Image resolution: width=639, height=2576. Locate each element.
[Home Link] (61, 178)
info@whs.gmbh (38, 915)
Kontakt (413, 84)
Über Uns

..............................

| To do |
Would you output the full listing exactly as given?

| Response |
Image resolution: width=639, height=2576. Locate each element.
[Home Link] (61, 178)
info@whs.gmbh (38, 915)
Kontakt (413, 84)
Über Uns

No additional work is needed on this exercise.